Wright se apoya en una catarata de testimonios para describir a Bin Laden como un joven salafí y un asceta desde su adolescencia. Un chaval al que sólo le interesaba la poesía, la religión y la aventura. Cuando estaba en el instituto se unió a los Hermanos Musulmanes y en las reuniones clandestinas en la playa ya hablaba en voz baja de "formar un Estado islámico". Luego se convirtió en un padre de familia intolerante que llevaba a sus hijos a pasar el fin de semana a una granja familiar para que durmieran en el suelo entre las gallinas y bajo las estrellas. Huía de las comodidades familiares en Yidda como de la peste. "Nunca vi una silla o una mesa en su casa. La de cualquier trabajador era mejor", decía Azzam de la estancia de su amigo en Afganistán.

En agosto de 1966, el mismo día que ahorcaron a Sayyid Qutb, el escritor y profesor egipcio que se enfrentó al presidente Nasser y proclamó que islam y modernidad son incompatibles, Al Zawahiri creó una célula clandestina para derrocar al Gobierno egipcio. Tenía 15 años. Sus amigos le nombraron emir durante una reunión en la orilla del Nilo y juraron restaurar el califato, el gobierno de clérigos que terminó en 1924 tras la caída del Imperio Otomano. Al Zawahiri lideró las ideas de Qutb y creó Al Yihad. Se refugió, al igual que Bin Laden, bajo el amparo de los talibanes en Afganistán. Este país y Pakistán eran los territorios ideales para el sueño de ambos: la creación de un ejército islamista.

En 1988 nació Al Qaeda al Askariya (la base militar) y según anotó su secretario los militantes debían de ser atentos, obedientes, con buenos modales y recomendados por una fuente de confianza. La integraban 15 "hermanos", los muyahidines solteros cobraban 1.000 dólares mensuales y los casados 1.500. Además, un billete de ida y vuelta a casa y un mes de vacaciones. Una atractiva oportunidad laboral, en palabras del periodista de The New Yorker. El libro describe con acierto la influencia que el movimiento Takfir Wal Hijra (anatema y exilio), creado en los años setenta, tuvo en Al Qaeda. Las tácticas, clandestinidad y simulación de los militantes de Al Qaeda están inspiradas en este grupo considerado el más duro entre los duros y alimentado en las ideas del profesor egipcio Qutb, el ahorcado por Nasser. Varios de los autores del 11-M en Madrid eran takfires.

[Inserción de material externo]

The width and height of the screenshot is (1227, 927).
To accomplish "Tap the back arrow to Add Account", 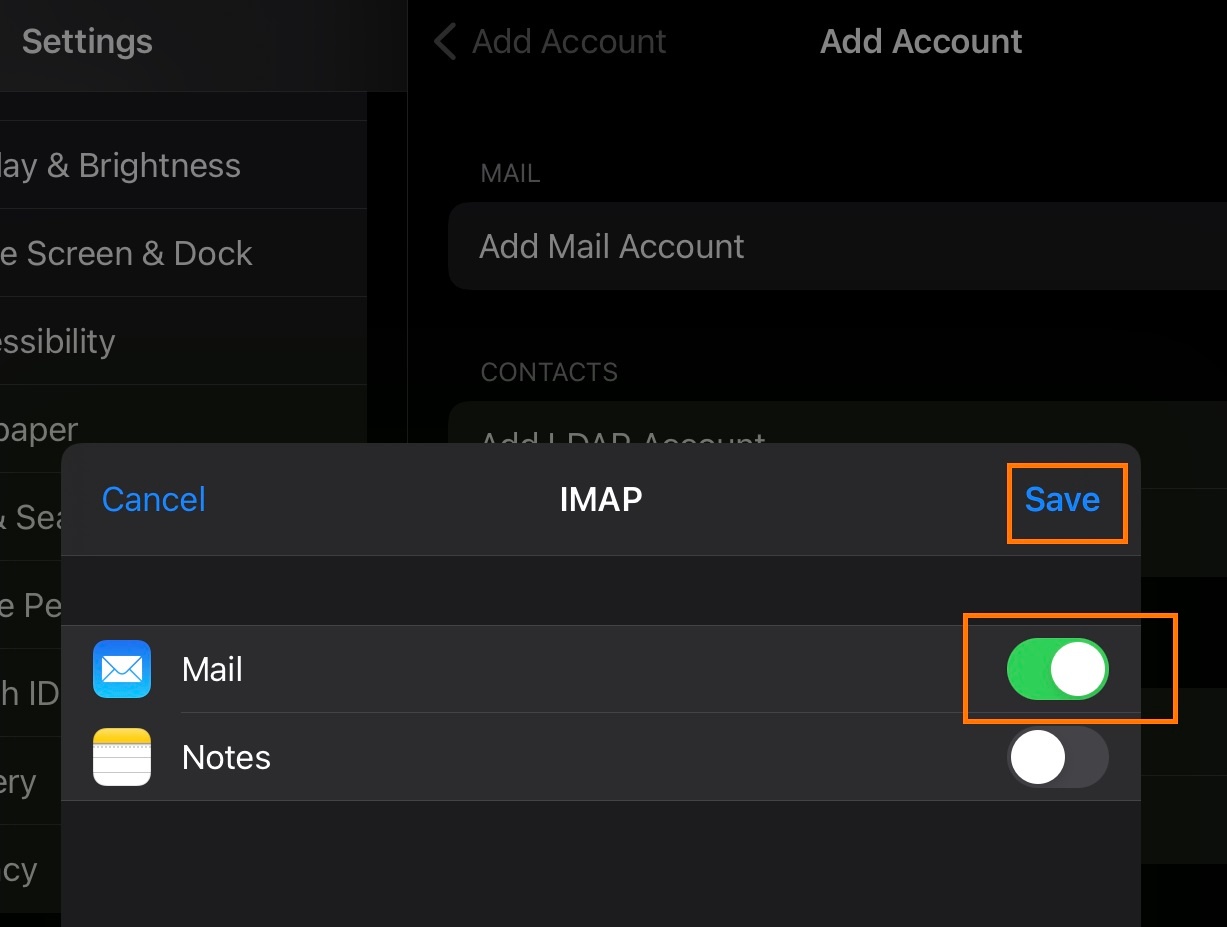I will tap(443, 41).
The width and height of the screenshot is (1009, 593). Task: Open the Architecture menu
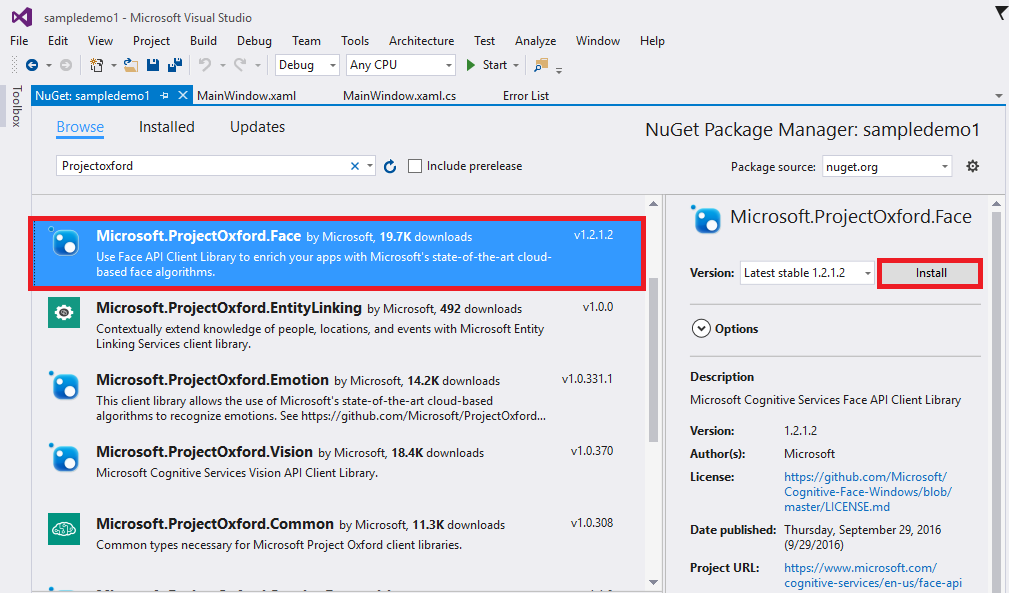(421, 41)

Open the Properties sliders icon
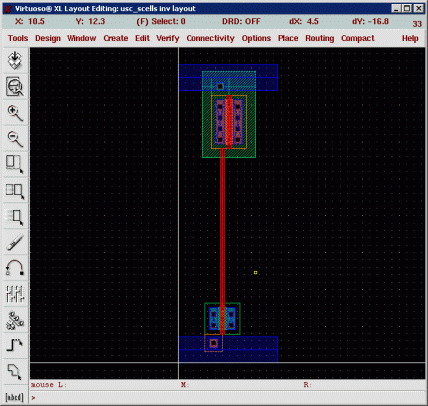click(x=15, y=294)
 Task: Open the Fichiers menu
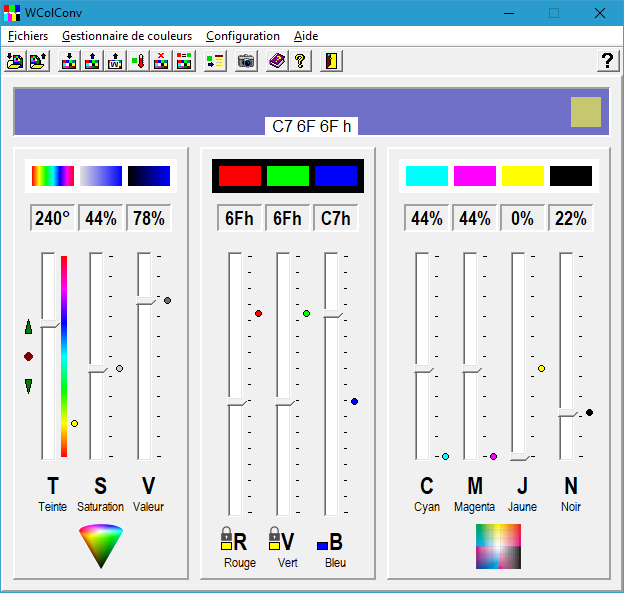[28, 36]
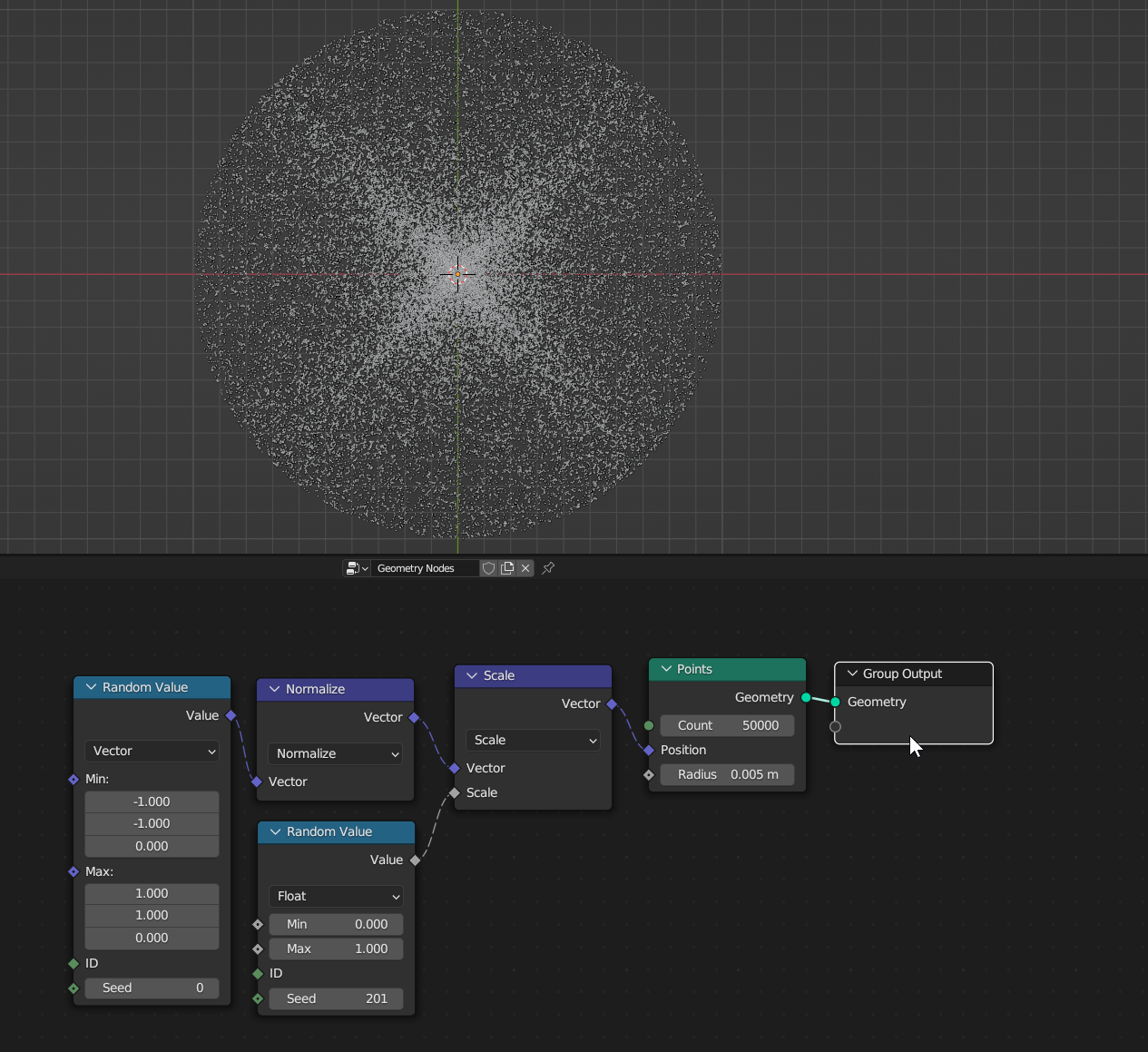Click the Radius field of Points node

tap(727, 774)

En junio de 2001, meses antes del 11-S, Al Qaeda absorbió Al Yihad, la organización egipcia de Al Zawahiri, y se creó Qaeda Al Yihad, el grupo de Bin Laden y no de su aliado egipcio, según sostiene el autor. El sueño global venció al local. Meses después el "bendito" ataque en el corazón de Estados Unidos dio a Al Qaeda el impulso internacional que buscaba y consiguió un efecto perverso e inquietante: decenas de células locales de diferentes grupos islamistas, algunos asociados a Al Qaeda y otros no, intentan emular golpes similares.

Lawrence Wright destaca los fallos de la CIA, que celosa de compartir información negó al FBI datos y fotografías trascendentales sobre la presencia de dos de los suicidas del 11-S en territorio norteamericano. Una información que podría haber abortado el ataque y que al contrario que en el 11-M no ha sido utilizada por ningún medio de comunicación ni partido político de EEUU para alimentar estúpidas y falsas teorías conspirativas.

La torre elevada, Premio Pulitzer, es el mejor libro que se ha escrito sobre Bin Laden y el 11-S. El progresivo proceso de radicalización del saudí y las circunstancias que le unieron con el doctor Al Zawahiri no se habían contado de forma tan precisa y magistral. Tampoco se conocían las conversaciones de los Gobiernos de Arabia Saudí y de Pakistán con el mulá Omar para que entregara al terrorista, ni su vida en Sudán, por la mañana construyendo carreteras con sus empresas y por la noche recibiendo en su humilde casa a yihadistas de todo el mundo. Una vida monacal en la que no había lugar para el placer ni para la música. "La música es la flauta del diablo", decía Bin Laden.

Lawrence Wright es como una de las raras hubaras que cazaba Bin Laden en Kandahar. Cuando me entrevistó para reconstruir la estancia en España en las semanas previas al ataque de Mohamed Atta y de Ramzi Binalshibh, jefe y coordinador del 11-S, se interesó de forma obsesiva por los detalles que delatan a un periodista de raza, a esa especie que al igual que la frágil avutarda parece hoy en peligro de extinción.